### Objectif
Mettez tous les items ci-dessous en liste numérotée, en omettant les lignes vides.

━━ Données de l'exercice

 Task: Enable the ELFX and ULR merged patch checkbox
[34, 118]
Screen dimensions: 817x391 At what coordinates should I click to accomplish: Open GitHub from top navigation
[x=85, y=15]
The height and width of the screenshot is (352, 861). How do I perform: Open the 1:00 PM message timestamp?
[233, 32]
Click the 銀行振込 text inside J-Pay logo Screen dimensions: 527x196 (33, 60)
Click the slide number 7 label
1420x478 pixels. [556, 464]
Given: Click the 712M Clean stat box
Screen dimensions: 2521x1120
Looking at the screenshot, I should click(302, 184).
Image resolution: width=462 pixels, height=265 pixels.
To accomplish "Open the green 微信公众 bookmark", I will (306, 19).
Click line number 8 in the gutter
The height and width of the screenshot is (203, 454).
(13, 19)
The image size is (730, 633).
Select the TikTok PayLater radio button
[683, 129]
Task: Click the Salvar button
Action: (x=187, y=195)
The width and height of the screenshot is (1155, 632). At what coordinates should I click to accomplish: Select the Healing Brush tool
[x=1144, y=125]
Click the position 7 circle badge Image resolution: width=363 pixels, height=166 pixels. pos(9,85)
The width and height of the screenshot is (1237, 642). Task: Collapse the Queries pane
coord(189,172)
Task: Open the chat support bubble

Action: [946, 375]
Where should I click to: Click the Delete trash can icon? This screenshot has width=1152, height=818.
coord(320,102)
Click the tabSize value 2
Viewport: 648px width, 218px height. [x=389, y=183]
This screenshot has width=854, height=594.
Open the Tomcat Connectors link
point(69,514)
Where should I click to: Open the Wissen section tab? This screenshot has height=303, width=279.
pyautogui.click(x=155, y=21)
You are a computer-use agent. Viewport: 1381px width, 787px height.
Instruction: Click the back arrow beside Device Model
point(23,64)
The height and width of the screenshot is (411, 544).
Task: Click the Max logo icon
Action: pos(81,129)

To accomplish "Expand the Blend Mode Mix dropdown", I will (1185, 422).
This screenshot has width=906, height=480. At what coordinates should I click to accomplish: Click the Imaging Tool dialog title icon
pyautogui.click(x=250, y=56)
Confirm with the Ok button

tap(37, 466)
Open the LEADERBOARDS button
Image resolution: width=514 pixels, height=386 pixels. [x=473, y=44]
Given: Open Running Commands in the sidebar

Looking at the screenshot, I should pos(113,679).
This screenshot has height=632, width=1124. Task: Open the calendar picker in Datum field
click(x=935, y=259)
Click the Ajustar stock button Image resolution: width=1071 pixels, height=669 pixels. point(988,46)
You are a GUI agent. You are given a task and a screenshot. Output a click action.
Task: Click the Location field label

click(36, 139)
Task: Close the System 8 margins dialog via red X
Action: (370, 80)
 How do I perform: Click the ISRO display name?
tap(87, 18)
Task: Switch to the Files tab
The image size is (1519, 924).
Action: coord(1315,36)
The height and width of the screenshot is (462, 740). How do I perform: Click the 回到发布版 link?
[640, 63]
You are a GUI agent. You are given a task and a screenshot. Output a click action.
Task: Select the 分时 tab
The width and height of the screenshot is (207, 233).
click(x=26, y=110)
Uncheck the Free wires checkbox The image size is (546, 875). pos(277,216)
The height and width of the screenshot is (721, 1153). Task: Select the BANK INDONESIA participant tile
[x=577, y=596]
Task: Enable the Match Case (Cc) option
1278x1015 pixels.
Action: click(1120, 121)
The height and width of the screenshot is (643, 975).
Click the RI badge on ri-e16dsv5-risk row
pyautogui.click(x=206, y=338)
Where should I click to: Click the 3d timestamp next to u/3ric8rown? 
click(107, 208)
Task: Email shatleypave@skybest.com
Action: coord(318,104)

━━━━

### Résultat de l'exercice
1.  Task: Enable the ELFX and ULR merged patch checkbox
2. [34, 118]
3. Screen dimensions: 817x391 At what coordinates should I click to accomplish: Open GitHub from top navigation
4. [x=85, y=15]
5. The height and width of the screenshot is (352, 861). How do I perform: Open the 1:00 PM message timestamp?
6. [233, 32]
7. Click the 銀行振込 text inside J-Pay logo Screen dimensions: 527x196 (33, 60)
8. Click the slide number 7 label
9. 1420x478 pixels. [556, 464]
10. Given: Click the 712M Clean stat box
11. Screen dimensions: 2521x1120
12. Looking at the screenshot, I should click(302, 184).
13. Image resolution: width=462 pixels, height=265 pixels.
14. To accomplish "Open the green 微信公众 bookmark", I will (306, 19).
15. Click line number 8 in the gutter
16. The height and width of the screenshot is (203, 454).
17. (13, 19)
18. The image size is (730, 633).
19. Select the TikTok PayLater radio button
20. [683, 129]
21. Task: Click the Salvar button
22. Action: (x=187, y=195)
23. The width and height of the screenshot is (1155, 632). At what coordinates should I click to accomplish: Select the Healing Brush tool
24. [x=1144, y=125]
25. Click the position 7 circle badge Image resolution: width=363 pixels, height=166 pixels. pos(9,85)
26. The width and height of the screenshot is (1237, 642). Task: Collapse the Queries pane
27. coord(189,172)
28. Task: Open the chat support bubble
29. Action: [946, 375]
30. Where should I click to: Click the Delete trash can icon? This screenshot has width=1152, height=818.
31. coord(320,102)
32. Click the tabSize value 2
33. Viewport: 648px width, 218px height. [x=389, y=183]
34. This screenshot has width=854, height=594.
35. Open the Tomcat Connectors link
36. point(69,514)
37. Where should I click to: Open the Wissen section tab? This screenshot has height=303, width=279.
38. pyautogui.click(x=155, y=21)
39. You are a computer-use agent. Viewport: 1381px width, 787px height.
40. Instruction: Click the back arrow beside Device Model
41. point(23,64)
42. The height and width of the screenshot is (411, 544).
43. Task: Click the Max logo icon
44. Action: pos(81,129)
45. To accomplish "Expand the Blend Mode Mix dropdown", I will (1185, 422).
46. This screenshot has width=906, height=480. At what coordinates should I click to accomplish: Click the Imaging Tool dialog title icon
47. pyautogui.click(x=250, y=56)
48. Confirm with the Ok button
49. tap(37, 466)
50. Open the LEADERBOARDS button
51. Image resolution: width=514 pixels, height=386 pixels. [x=473, y=44]
52. Given: Open Running Commands in the sidebar
53. Looking at the screenshot, I should pos(113,679).
54. This screenshot has height=632, width=1124. Task: Open the calendar picker in Datum field
55. click(x=935, y=259)
56. Click the Ajustar stock button Image resolution: width=1071 pixels, height=669 pixels. point(988,46)
57. You are a GUI agent. You are given a task and a screenshot. Output a click action.
58. Task: Click the Location field label
59. click(36, 139)
60. Task: Close the System 8 margins dialog via red X
61. Action: (370, 80)
62.  How do I perform: Click the ISRO display name?
63. tap(87, 18)
64. Task: Switch to the Files tab
65. The image size is (1519, 924).
66. Action: coord(1315,36)
67. The height and width of the screenshot is (462, 740). How do I perform: Click the 回到发布版 link?
68. [640, 63]
69. You are a GUI agent. You are given a task and a screenshot. Output a click action.
70. Task: Select the 分时 tab
71. The width and height of the screenshot is (207, 233).
72. click(x=26, y=110)
73. Uncheck the Free wires checkbox The image size is (546, 875). pos(277,216)
74. The height and width of the screenshot is (721, 1153). Task: Select the BANK INDONESIA participant tile
75. [x=577, y=596]
76. Task: Enable the Match Case (Cc) option
77. 1278x1015 pixels.
78. Action: click(1120, 121)
79. The height and width of the screenshot is (643, 975).
80. Click the RI badge on ri-e16dsv5-risk row
81. pyautogui.click(x=206, y=338)
82. Where should I click to: Click the 3d timestamp next to u/3ric8rown? 
83. click(107, 208)
84. Task: Email shatleypave@skybest.com
85. Action: coord(318,104)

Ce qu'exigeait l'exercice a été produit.